(Saved data entries)

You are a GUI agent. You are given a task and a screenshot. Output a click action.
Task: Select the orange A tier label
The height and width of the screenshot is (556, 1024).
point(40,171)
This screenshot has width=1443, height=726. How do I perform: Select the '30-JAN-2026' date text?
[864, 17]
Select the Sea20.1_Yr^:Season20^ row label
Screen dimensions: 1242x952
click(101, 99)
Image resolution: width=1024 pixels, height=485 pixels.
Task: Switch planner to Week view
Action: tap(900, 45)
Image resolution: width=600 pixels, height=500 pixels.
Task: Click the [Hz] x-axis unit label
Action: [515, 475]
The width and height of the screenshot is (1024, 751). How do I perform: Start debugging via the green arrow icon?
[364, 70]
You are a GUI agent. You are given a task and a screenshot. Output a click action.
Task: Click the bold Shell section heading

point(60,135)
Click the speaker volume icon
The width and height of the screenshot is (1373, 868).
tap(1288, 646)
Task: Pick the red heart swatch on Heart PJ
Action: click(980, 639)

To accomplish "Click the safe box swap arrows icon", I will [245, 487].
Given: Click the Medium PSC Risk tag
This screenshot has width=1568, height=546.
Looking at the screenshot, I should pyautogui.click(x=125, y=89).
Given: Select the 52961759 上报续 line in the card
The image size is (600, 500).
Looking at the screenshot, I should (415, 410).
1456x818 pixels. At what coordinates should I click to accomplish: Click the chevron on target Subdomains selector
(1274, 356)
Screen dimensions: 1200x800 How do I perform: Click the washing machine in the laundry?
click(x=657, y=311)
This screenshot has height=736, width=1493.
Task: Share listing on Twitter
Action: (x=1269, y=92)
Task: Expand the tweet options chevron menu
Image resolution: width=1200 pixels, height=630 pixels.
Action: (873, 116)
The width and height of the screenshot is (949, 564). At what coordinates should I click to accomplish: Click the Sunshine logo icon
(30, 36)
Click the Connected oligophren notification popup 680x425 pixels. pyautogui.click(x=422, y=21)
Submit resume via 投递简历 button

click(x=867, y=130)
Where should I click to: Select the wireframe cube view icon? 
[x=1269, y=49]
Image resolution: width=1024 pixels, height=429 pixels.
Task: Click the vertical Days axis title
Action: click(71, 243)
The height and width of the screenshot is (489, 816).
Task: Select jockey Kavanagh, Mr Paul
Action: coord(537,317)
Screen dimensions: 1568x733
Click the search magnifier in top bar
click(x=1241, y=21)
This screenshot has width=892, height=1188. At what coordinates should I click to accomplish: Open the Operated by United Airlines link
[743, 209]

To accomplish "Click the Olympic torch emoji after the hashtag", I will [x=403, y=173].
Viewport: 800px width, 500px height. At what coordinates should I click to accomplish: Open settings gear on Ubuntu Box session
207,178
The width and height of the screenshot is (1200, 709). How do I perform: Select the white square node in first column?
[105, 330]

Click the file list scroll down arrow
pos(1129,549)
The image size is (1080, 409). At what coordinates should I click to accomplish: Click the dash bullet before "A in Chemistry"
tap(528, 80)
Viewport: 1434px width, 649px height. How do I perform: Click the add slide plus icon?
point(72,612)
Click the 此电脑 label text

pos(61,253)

» Task details
Given the data above, which lines hold the string "will"? Return them.

» Task answer
To accomplish "Click the safe box swap arrows icon", I will [245, 487].
To accomplish "Click the Olympic torch emoji after the hashtag", I will [x=403, y=173].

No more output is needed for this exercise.